The IRS continually refines tax regulations to deal with abusive or potentially abusive transactions. Recent proposed regulations by the IRS target certain transactions involving charitable remainder annuity trusts (CRATs), intending to label them as listed transactions, a type of reportable transaction. Before becoming final, the IRS is seeking public comment on the proposed regulations and will have a public hearing on July 11, 2024. In the meantime, it is important for taxpayers, material advisors and charitable organizations involved in these transactions to understand the implications of these proposed regulations.
Overview of CRAT taxation
Under Internal Revenue Code (IRC) section 664(b), the tax character of a noncharitable beneficiary’s distribution from a CRAT is determined by treating the distribution as having been made:
- First, from ordinary income to the extent of the CRAT’s undistributed ordinary income,
- Second, from capital gains to the extent of the CRAT’s undistributed capital gains,
- Third, from other income to the extent of the CRAT’s undistributed other income, and
- Fourth, from the CRAT’s corpus (or principal).

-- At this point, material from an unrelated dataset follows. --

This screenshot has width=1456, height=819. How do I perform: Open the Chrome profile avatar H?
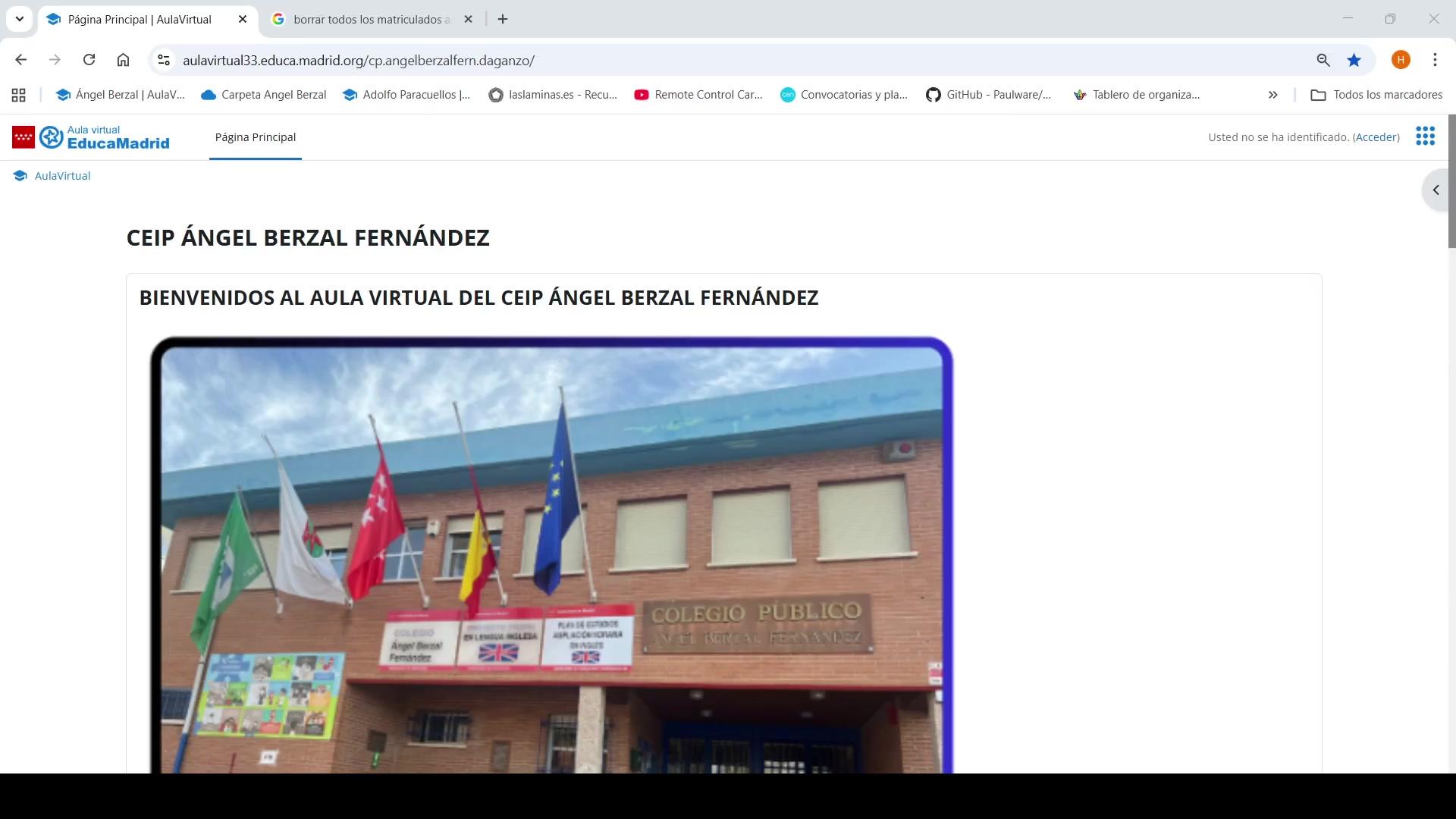click(x=1401, y=60)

In effect, the least favorable tax attributes are carried out first. For example, if a CRAT initially funded with a zero-basis long-term capital asset valued at $500,000 sells the asset and invests the proceeds in tax-exempt bonds that generate tax-exempt income of $20,000 annually, the tax-exempt income is categorized as “other income”. If the trust is required to distribute $27,000 to the noncharitable beneficiary, the distribution is deemed to come from the capital gain category first until that category is exhausted. Consequently, the noncharitable beneficiary is taxed on the $27,000 distribution at long-term capital gains rates. This will continue with future distributions until the $500,000 capital gain is exhausted.
Targeted transaction
The proposed regulations aim at transactions where taxpayers endeavor to use a CRAT and a single premium immediate annuity (SPIA) in an attempt to avoid recognizing capital gain. Taxpayers in these transactions create a trust claiming to qualify as a CRAT and fund it with appreciated property, which is subsequently sold by the trust. The trust uses some or all of the proceeds to purchase a SPIA. Unlike the example above, however, the noncharitable beneficiary does not treat any portion of the CRAT distributions as gain from the sale of the appreciated property under IRC section 664(b). This would result in a substantial portion of the distribution being taxable. Instead, the noncharitable beneficiary treats distributions as annuity payments under IRC section 72, with only a small portion reported as income. The majority of the distribution is considered a nontaxable return of investment.